Knowledge graphs are knowledge bases of facts where each fact is of the form $(Alice, Likes, Dogs)$. Here $Alice$ and $Dogs$ are called the head and tail entities respectively and $Likes$ is a relation. An example knowledge graph is depicted in figure 1.

KG completion is the problem of inferring new facts from a KG given the existing ones. This may be possible because the new fact is logically implied as in:

\begin{equation*}

(Alice, BornIn, London) \land (London, CityIn, England) \implies (Alice, BornIn, England)

\end{equation*}

or it may just be based on observed correlations. If $(Alice, Likes, Dogs)$ and $(Alice, Likes, Cats)$ then there's a high probability that $(Alice, Likes, Rabbits)$.

For a single relation-type, the problem of knowledge graph completion can be visualised in terms of completing a binary matrix. To see this, consider the simpler knowledge graph depicted in figure 2a, where there are only two types of entities and one type of relation. We can define a binary matrix with the head entities in the rows and the tail entities in the columns (figure 2b). Each known positive relation corresponds to an entry of '1' in this matrix. We do not typically know negative relations. However, we can generate putative negative relations, by randomly sampling combinations of head entity, tail entity and relation. This is reasonable for large graphs where almost all combinations are false. This process is known as negative sampling and these negatives correspond to entries of '0' in the matrix. The remainin missing values in the matrix are the relations that we wish to infer in the KG completion process.
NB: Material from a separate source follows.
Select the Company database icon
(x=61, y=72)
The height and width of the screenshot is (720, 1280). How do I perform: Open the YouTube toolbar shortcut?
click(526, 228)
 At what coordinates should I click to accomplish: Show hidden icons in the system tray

This matrix representation of the single-relation knowledge graph completion problem suggests a way forward. We can consider factoring the binary matrix $\mathbf{M} = \mathbf{A}^{T}\mathbf{B}$ into the outer product of a portrait matrix $\mathbf{A}^{T}$ in which each row corresponds to the head entity and a landscape matrix $\mathbf{B}$ in which each column corresponds to the tail entity. This is illustrated in figure 3. Now the binary value representing whether a given fact is true or not is approximated by the dot product of the vector (embedding) corresponding to the head entity and the vector corresponding to the tail entity. Hence, the problem of knowledge graph embedding becomes equivalent to learning these embeddings.
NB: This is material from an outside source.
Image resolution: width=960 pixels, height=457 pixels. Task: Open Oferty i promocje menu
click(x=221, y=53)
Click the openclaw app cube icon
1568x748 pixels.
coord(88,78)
More formally, we might define the likelihood of a relation being true as:

\begin{eqnarray}

Pr(a_{i}, Likes, b_{j}) &=& \mbox{sig}\left[\mathbf{a}_{i}^{T}\mathbf{b}_{j} \right]\nonumber \\

Pr(a_{i}, \lnot Likes, b_{j}) &=& 1-\mbox{sig}\left[\mathbf{a}_{i}^{T}\mathbf{b}_{j} \right] \tag{1}

\end{eqnarray}

$\mbox{sig}[\bullet]$ is a sigmoid function. The term $\mathbf{a}_{i}$ is the embedding for the $i^{th}$ head entity (from the $i^{th}$ row of the portrait matrix $\mathbf{A}^{T}$) and $\mathbf{b}_{j}$ is the embedding for the $j^{th}$ tail entity $b$ (from the $j^{th}$ column of the landscape matrix $\mathbf{B}$). We can hence learn the embedding matrices $\mathbf{A}$ and $\mathbf{B}$ by maximizing the log likelihood of all of the known relations.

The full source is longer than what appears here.